Personal information
- Born: January 22, 1889 Orlinda, Tennessee
- Died: April 26, 1961 (aged 72) Columbus, Mississippi
- Height: 6 ft 1 in (1.85 m)
- Weight: 188 lb (85 kg)

Career information
- High school: Peoples and Tucker School
- College: Tennessee (1911–1914)

Awards and highlights
- SIAA championship (1914); All-Southern (1913, 1914);

= Farmer Kelly =

American football player and county agent (1889–1961)

Farmer Kelly (January 22, 1889 – April 26, 1961) was a college football player, from Orlinda, Tennessee. He was later a county agent for the U. S. Department of Agriculture in Kentucky.

==University of Tennessee==
Kelly was a prominent tackle for the Tennessee Volunteers of the University of Tennessee from 1911 to 1914. He was the All-Southern captain of the Southern Intercollegiate Athletic Association (SIAA) champion 1914 team.

..........

TASK ITEM:
Render this sentence from the Farmer Kelly passage in Spanish: "He was later a county agent for the U. S. Department of Agriculture in Kentucky."

..........

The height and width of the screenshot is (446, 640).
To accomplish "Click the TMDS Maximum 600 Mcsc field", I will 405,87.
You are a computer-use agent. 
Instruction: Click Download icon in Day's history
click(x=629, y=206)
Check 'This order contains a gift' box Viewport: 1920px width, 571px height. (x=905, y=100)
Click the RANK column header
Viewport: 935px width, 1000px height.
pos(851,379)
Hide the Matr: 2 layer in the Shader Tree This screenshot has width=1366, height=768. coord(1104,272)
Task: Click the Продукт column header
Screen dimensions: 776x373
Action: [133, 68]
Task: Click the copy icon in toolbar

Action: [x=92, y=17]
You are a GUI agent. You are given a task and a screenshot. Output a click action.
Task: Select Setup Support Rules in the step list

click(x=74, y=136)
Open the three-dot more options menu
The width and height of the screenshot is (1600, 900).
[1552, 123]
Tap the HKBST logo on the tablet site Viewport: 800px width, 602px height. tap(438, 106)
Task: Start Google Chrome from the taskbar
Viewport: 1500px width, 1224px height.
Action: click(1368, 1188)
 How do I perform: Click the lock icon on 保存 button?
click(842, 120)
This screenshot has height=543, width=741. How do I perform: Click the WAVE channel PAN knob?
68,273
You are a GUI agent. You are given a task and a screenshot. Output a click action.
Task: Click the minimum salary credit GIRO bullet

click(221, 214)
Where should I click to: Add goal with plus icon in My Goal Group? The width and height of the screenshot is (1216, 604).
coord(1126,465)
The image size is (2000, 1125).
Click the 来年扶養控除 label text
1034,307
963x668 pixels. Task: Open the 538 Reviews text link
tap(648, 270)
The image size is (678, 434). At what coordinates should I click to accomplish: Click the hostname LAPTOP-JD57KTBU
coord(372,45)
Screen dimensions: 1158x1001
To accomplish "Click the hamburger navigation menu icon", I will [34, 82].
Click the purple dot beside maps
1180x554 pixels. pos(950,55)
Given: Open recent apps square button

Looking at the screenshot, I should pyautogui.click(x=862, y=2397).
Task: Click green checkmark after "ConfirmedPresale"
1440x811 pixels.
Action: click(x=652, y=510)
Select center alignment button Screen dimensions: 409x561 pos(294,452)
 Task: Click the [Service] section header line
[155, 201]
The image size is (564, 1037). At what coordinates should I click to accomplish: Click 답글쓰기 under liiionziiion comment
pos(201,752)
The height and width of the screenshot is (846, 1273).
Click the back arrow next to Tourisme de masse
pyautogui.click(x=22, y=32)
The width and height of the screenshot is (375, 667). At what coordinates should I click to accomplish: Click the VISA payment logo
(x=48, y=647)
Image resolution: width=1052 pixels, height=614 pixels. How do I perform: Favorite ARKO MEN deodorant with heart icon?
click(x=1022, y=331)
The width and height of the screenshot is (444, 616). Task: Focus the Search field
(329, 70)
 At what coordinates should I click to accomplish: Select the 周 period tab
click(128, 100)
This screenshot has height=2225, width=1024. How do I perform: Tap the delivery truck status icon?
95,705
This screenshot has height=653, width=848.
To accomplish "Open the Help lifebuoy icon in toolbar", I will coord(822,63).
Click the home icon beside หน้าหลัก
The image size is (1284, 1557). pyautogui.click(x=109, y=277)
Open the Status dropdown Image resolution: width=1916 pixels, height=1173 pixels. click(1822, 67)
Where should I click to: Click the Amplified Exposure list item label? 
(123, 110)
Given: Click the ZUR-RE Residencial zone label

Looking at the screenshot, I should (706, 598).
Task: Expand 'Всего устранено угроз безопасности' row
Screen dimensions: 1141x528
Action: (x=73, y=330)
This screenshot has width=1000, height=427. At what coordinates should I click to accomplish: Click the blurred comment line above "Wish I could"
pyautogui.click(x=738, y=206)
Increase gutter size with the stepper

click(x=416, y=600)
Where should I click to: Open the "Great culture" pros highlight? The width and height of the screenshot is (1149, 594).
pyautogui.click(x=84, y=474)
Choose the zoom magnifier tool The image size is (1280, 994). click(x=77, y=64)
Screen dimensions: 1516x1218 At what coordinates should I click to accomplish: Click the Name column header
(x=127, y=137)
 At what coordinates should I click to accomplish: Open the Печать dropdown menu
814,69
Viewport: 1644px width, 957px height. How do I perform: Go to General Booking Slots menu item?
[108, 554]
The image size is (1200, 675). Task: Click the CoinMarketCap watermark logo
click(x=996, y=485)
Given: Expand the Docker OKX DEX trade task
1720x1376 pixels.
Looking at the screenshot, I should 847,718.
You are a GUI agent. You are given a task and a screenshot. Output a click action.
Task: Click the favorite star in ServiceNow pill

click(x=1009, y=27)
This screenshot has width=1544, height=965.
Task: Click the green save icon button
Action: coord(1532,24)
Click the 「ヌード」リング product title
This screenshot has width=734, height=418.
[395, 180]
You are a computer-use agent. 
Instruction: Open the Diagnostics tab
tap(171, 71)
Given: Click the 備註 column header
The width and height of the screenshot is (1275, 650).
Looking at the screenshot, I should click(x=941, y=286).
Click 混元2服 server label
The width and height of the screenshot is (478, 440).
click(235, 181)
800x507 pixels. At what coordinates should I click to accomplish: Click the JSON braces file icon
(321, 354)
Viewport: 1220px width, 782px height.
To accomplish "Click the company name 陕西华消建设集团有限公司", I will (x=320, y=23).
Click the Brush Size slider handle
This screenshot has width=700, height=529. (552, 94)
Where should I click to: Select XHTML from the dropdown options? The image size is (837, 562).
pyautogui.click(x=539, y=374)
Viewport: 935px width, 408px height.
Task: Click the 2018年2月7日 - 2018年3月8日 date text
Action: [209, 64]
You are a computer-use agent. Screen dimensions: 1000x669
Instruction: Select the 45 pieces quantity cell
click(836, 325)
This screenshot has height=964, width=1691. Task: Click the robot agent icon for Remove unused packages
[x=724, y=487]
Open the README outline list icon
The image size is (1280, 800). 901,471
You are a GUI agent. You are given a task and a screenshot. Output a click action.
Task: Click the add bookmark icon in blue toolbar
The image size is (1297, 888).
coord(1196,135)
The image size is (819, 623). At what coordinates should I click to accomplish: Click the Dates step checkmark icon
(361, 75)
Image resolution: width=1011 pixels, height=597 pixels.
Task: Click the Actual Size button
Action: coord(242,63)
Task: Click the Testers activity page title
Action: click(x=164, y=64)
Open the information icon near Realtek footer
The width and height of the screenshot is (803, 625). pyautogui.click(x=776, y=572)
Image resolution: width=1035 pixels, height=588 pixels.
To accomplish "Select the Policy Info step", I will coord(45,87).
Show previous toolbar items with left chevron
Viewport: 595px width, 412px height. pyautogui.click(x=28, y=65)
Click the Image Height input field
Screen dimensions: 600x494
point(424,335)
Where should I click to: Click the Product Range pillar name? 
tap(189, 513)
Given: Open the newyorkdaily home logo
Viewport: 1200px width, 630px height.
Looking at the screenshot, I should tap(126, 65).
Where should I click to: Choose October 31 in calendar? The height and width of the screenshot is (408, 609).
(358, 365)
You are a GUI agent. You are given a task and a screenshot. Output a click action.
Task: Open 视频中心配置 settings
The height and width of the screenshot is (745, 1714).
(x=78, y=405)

..........

RESULT FOR THIS TASK:
Más tarde fue agente de condado del Departamento de Agricultura de los Estados Unidos en Kentucky.